━━ RECORDS TO PROCESS ━━

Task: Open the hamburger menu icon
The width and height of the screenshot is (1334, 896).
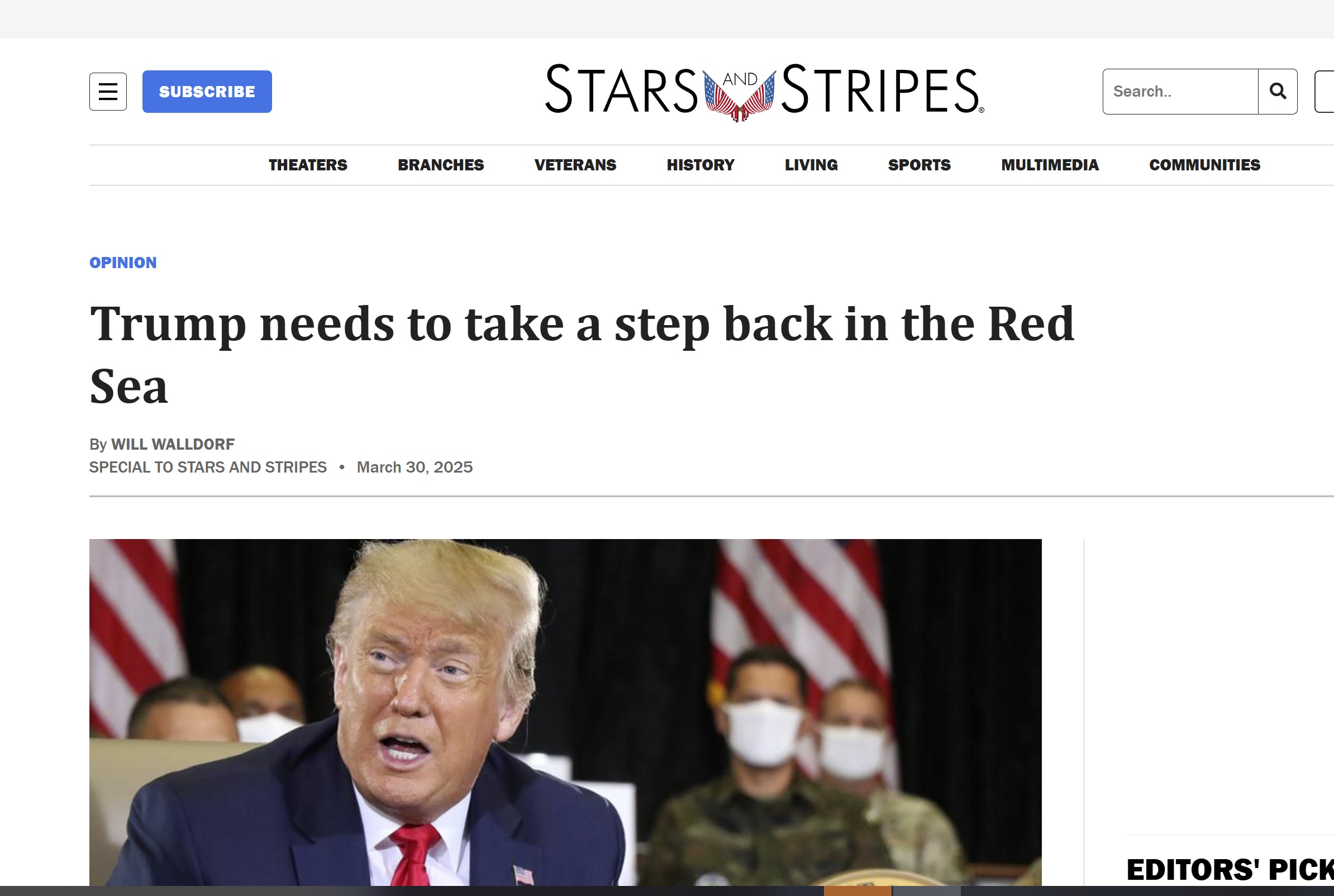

━━━
━━ RECORDS TO PROCESS ━━

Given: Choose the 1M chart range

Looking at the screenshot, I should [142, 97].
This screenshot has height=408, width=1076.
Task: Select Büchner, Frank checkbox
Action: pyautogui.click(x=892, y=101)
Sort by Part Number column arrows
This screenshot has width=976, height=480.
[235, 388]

━━━
━━ RECORDS TO PROCESS ━━

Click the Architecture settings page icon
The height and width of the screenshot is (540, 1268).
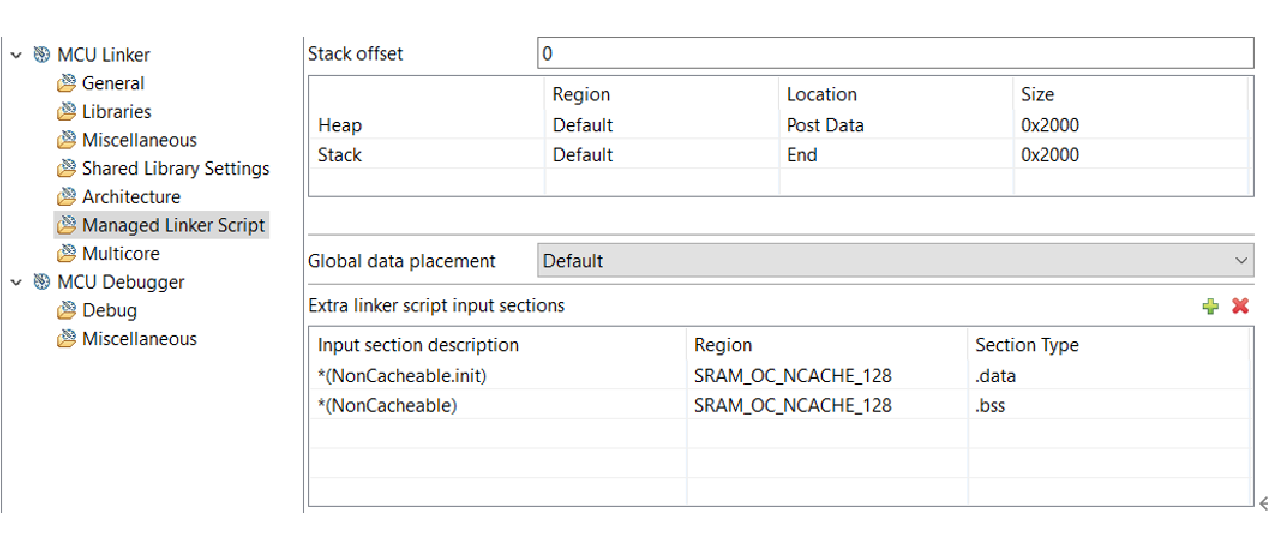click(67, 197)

━━━

ACTIVITY:
Return the span of lines in the data above that opens at the line with "Task: Open the hamburger menu icon" and closes at the line with "The width and", exactly, ends included, nothing else.

EXERCISE ANSWER:
Task: Open the hamburger menu icon
The width and height of the screenshot is (1334, 896).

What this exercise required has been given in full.